Die Bundesvereinigung der Deutschen Arbeitgeberverbände und des Deutschen Gewerkschaftsbundes hatte deutschlandweit für Donnerstagmittag zum Gedenken an die Opfer der Neonazi-Mordserie – die sogenannten „Dönermorde“ – aufgerufen. Auch die Stadt Gelsenkirchen und die hiesige Demokratische Initiative gegen Diskriminierung und Gewalt, für Menschenrechte und Demokratie hatten sich der Schweigeminute für die Opfer rechtsextremistischer Gewalt angeschlossen.

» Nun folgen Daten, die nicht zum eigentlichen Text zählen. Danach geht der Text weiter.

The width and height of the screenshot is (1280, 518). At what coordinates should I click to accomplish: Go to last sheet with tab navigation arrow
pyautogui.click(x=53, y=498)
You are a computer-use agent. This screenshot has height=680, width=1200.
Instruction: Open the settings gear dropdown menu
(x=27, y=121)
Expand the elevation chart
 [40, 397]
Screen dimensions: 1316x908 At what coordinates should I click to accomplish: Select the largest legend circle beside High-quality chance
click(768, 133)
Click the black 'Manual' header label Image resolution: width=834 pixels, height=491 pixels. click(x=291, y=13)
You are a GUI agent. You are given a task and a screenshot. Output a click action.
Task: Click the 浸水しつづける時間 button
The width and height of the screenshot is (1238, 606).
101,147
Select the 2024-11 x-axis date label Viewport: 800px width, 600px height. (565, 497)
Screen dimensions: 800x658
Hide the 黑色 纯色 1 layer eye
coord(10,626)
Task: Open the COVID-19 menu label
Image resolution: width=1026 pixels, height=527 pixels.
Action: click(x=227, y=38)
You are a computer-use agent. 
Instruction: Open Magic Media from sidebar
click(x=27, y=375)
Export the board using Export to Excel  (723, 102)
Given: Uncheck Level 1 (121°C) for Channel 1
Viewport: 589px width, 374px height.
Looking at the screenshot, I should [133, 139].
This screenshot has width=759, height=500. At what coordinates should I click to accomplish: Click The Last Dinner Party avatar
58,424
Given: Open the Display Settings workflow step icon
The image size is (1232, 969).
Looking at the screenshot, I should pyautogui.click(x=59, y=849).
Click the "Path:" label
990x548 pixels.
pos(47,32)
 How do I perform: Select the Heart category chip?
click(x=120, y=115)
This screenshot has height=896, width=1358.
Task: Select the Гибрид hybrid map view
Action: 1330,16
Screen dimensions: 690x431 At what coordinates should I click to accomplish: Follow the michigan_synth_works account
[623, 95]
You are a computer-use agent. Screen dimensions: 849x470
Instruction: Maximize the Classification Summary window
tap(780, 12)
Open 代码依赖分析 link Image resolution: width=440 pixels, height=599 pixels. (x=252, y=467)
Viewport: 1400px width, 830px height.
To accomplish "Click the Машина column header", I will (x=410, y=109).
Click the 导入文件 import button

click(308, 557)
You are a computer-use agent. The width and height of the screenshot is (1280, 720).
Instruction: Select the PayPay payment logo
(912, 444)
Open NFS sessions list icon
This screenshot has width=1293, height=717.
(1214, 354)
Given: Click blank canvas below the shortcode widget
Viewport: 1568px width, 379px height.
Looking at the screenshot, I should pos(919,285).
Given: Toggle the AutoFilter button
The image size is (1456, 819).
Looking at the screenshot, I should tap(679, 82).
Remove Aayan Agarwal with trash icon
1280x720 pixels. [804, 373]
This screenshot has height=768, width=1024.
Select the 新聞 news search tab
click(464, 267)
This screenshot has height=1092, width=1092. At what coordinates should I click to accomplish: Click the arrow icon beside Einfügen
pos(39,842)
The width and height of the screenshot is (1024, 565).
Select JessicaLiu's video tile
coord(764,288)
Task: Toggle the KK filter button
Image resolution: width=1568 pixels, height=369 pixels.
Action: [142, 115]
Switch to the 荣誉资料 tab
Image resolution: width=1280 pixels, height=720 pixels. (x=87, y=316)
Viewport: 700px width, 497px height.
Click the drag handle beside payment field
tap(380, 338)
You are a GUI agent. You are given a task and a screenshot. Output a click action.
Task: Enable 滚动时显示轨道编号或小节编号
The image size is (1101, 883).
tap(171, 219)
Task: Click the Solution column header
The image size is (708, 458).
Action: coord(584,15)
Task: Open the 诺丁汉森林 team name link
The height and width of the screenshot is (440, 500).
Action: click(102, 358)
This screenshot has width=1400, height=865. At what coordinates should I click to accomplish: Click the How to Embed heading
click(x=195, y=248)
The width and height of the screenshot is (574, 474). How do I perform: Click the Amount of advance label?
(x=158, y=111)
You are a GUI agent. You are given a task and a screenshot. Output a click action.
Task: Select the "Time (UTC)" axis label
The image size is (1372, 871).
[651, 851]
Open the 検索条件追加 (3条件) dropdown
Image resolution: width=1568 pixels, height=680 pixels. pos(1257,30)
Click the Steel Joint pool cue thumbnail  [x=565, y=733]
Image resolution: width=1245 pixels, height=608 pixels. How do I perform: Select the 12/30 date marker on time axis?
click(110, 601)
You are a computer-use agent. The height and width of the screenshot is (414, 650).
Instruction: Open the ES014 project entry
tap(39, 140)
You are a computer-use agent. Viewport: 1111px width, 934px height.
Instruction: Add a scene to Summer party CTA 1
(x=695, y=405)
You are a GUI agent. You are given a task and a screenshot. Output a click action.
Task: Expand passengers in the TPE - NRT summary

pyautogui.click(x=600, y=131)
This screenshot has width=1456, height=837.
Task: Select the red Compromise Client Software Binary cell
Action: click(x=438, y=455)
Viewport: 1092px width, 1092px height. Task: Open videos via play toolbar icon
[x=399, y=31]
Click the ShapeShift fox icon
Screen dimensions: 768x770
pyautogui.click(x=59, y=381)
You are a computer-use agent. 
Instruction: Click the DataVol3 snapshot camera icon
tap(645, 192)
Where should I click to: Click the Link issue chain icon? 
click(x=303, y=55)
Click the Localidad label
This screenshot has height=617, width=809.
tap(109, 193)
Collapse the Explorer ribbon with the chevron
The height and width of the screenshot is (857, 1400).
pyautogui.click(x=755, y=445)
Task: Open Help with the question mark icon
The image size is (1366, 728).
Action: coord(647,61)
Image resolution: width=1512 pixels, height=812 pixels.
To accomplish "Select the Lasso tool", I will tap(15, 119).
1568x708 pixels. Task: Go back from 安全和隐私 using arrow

Gäste wussten von Schweigeminute nichts

Nein, von einer Schweigeminute habe sie nichts gewusst, sagt Arzu Celik (34), die Besitzerin vom Bizimmangal. Und anscheinend auch niemand der Gäste, ein bunt gemischtes Publikum. Auch viele Deutsche sind dem Vernehmen nach darunter. Zwei junge Männer in Handwerkermontur bestellen um 12 Uhr einen Döner an der Theke, setzen sich, unterhalten sich. Ein paar Tische weiter kommunizieren zwei ältere Damen angeregt, lachen. Hier besinnt sich niemand. Und auch der Mann am Nebentisch schweigt nur deshalb, weil er Zeitung liest und zudem alleine ist.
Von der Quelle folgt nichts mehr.